Friends, this is instructional for praying this type of prayer:

The prayer of faith, also known as a petition prayer, is the prayer that most people think of when they use the term "prayer." Petition prayer is between you and God. It is you asking God for a particular outcome, for something or someone.

The key verse for the prayer of faith is Mark 11:24, in which Jesus says, "Therefore I say to you, whatever things you ask when you pray, believe that you receive them, and you will have them."

The rule to consider here is when you pray, not after you pray, not when you feel something, not when you see something. When you pray (the moment that you pray) you must believe that you receive what you asked for.

Hebrews 11:1 says, "Now faith is the substance of things hoped for, the evidence of things not seen." Your faith is substance, it is something real, something tangible. It is evidence of things you cannot see.

Notice that Mark 11:24 does not say when you will actually see the result of your prayer. It does not tell you how long it will take for that prayer result to appear, and this is where many Christians get hung up.

God lives in one eternal now. There is no past or present for Him. But we are temporal beings who live in the context of time.

When you pray in faith, God immediately gives you what you prayed for—in the spirit realm. But in the natural world, due to a number of factors, it may take time for the answer to manifest itself.

God answers prayers, and He will answer your specific prayer in line with His Word, but it is your faith that brings that answer out of the spiritual world and into the physical world. How many times in Scripture does Jesus say to someone, "According to your faith"?

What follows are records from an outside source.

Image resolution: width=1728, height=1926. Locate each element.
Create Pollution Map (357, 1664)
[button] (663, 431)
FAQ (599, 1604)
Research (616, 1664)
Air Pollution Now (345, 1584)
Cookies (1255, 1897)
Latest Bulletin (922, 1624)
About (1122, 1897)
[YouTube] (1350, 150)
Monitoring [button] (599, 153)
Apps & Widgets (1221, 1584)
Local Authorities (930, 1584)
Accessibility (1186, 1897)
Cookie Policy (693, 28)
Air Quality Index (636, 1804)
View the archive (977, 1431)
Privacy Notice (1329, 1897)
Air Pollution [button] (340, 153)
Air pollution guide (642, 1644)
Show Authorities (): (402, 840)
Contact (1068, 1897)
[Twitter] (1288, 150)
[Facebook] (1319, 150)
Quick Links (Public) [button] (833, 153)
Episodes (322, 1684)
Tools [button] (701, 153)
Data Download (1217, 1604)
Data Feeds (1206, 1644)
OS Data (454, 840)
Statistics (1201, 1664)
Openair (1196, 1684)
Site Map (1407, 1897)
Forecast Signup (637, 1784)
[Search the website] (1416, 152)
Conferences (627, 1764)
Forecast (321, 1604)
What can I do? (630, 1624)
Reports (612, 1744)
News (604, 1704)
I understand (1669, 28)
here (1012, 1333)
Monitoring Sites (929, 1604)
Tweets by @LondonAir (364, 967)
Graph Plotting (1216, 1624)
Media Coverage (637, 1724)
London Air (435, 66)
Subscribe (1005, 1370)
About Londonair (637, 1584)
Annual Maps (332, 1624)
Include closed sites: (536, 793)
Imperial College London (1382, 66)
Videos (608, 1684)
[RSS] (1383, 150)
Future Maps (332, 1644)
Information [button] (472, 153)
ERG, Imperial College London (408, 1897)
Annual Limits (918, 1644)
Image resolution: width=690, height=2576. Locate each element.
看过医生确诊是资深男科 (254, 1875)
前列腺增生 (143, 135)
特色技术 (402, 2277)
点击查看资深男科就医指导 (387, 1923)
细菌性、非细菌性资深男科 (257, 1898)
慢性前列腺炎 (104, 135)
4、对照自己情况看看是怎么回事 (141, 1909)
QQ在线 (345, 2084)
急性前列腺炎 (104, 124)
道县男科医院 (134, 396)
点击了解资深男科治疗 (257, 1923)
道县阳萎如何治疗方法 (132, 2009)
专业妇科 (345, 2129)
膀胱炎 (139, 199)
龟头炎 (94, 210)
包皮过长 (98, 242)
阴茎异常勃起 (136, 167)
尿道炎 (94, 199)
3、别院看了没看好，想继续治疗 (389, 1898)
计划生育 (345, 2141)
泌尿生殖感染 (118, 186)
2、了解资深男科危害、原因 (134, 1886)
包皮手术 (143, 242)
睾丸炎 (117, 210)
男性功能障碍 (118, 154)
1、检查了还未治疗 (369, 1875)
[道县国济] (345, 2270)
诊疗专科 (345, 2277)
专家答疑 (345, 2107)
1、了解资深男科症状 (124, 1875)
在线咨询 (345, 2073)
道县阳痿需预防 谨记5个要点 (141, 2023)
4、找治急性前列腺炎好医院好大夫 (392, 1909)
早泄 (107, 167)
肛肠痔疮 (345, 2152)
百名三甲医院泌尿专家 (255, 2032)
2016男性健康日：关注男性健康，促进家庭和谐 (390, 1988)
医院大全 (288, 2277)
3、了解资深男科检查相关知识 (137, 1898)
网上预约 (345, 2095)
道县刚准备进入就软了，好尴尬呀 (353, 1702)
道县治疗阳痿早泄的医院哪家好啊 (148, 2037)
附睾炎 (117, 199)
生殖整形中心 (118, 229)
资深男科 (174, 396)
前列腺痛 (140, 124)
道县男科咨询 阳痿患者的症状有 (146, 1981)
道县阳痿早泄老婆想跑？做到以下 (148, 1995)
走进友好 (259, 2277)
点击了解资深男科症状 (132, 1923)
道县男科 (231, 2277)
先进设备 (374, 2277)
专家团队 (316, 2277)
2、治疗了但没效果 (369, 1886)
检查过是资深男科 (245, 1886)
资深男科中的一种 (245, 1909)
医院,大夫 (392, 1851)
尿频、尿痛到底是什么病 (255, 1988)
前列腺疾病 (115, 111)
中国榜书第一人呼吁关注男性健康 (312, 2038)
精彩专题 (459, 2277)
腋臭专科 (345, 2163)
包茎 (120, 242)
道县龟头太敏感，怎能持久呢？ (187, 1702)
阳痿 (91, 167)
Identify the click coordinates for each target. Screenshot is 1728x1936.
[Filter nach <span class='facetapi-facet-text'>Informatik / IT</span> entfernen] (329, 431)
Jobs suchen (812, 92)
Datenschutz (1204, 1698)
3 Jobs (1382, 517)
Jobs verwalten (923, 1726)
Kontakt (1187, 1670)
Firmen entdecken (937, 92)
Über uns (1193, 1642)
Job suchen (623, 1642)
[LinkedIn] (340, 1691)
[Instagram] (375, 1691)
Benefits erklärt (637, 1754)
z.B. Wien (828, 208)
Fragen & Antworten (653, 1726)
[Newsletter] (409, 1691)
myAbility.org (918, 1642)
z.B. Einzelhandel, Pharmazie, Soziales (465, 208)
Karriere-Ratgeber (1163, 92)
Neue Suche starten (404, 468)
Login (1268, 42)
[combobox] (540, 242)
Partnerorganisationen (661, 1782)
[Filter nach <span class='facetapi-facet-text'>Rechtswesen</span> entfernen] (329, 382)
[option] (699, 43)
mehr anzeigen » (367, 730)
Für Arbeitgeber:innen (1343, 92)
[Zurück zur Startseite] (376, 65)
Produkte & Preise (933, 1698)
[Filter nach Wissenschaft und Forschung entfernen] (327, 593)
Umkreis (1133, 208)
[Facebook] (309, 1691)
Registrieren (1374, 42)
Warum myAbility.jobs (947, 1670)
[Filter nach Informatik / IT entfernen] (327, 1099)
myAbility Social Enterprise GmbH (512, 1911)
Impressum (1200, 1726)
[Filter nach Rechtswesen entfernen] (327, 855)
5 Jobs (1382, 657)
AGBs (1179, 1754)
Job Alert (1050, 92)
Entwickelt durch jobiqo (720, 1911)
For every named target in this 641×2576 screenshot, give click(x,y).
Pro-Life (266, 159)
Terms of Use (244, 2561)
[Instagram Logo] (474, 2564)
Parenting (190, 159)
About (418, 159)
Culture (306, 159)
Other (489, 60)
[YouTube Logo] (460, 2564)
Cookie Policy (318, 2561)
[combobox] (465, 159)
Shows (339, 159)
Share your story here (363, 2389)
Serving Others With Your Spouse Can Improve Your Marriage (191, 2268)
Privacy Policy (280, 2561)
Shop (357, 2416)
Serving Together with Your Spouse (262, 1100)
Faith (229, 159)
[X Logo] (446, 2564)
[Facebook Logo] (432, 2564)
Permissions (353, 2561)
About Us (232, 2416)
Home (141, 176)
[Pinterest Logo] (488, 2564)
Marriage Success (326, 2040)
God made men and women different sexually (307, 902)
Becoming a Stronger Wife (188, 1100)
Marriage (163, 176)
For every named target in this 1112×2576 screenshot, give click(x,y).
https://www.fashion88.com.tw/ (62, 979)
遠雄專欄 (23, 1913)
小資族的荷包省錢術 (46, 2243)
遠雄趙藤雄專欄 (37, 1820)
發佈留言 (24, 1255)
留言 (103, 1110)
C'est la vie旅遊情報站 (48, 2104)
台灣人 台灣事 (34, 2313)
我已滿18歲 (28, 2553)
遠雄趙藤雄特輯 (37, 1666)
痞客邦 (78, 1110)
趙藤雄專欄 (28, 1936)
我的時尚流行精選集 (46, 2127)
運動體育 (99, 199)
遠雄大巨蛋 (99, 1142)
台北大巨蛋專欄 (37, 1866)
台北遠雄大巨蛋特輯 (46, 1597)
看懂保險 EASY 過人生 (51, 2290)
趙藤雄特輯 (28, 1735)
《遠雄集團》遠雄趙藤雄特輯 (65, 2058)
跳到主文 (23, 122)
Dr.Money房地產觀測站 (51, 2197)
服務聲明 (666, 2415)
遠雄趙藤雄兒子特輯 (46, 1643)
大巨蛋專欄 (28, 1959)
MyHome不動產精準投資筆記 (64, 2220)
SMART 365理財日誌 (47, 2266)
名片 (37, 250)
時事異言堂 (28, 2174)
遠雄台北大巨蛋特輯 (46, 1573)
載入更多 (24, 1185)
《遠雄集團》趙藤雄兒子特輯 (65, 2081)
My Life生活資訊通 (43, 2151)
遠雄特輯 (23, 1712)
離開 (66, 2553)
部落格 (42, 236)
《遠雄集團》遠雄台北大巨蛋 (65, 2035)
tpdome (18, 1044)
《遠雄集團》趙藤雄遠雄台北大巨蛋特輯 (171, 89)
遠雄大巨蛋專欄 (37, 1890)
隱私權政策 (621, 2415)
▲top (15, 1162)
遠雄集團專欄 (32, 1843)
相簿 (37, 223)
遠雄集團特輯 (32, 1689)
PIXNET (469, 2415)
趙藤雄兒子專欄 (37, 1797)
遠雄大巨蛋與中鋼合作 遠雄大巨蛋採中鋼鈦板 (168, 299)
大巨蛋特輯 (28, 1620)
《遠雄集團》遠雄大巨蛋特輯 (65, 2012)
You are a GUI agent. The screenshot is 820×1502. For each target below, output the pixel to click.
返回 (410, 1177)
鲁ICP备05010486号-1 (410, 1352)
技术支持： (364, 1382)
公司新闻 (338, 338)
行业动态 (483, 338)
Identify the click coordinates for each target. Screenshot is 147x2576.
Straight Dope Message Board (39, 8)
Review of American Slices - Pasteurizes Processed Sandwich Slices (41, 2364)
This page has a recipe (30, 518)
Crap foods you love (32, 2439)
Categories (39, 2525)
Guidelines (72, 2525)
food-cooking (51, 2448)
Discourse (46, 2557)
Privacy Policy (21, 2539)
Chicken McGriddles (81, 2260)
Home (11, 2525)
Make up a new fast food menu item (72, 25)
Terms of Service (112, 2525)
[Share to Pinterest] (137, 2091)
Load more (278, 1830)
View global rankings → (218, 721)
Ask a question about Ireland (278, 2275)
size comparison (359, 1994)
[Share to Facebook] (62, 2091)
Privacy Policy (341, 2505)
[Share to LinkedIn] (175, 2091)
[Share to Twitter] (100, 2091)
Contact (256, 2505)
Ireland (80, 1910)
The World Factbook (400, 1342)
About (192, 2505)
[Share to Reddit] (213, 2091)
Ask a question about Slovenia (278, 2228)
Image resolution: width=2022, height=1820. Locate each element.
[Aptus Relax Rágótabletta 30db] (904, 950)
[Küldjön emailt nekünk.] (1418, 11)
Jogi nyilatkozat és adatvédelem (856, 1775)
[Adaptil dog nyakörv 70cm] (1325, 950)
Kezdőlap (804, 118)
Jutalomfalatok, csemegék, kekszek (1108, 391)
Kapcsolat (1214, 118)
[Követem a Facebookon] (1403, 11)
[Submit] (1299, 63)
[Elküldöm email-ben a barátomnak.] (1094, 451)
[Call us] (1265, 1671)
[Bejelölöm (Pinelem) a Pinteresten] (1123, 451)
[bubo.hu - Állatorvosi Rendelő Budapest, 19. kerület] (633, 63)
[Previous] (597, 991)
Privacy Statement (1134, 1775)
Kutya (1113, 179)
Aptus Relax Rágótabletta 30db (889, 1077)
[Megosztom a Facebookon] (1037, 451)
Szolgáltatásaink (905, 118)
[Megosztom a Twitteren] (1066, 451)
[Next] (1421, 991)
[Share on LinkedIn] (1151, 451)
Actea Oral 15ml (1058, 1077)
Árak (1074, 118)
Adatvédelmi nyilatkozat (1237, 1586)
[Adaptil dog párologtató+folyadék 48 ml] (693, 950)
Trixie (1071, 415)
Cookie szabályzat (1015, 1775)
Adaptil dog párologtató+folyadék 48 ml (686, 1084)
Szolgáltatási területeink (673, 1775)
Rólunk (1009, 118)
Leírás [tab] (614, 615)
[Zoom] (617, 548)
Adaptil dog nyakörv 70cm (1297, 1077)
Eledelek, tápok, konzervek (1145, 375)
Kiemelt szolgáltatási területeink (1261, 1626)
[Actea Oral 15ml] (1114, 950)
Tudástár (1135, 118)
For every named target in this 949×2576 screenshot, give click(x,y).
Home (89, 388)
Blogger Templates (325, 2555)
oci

He referred to peoples' faith constantly, and even though it was His power that healed them, He always credited their faith with being the catalyst. In fact, when Jesus went to His hometown, we are told that "He did not do many mighty works there because of their unbelief" (Matt. 13:58).

Did Jesus suddenly lose His power on that visit to Nazareth? No!

His power never changed. What changed? It was the people's level of faith mixed with His power.

There is a simple spiritual explanation for this. God will not do something against your will. God cannot violate free will. If you don't have faith to do something, He won't arbitrarily override your lack of faith.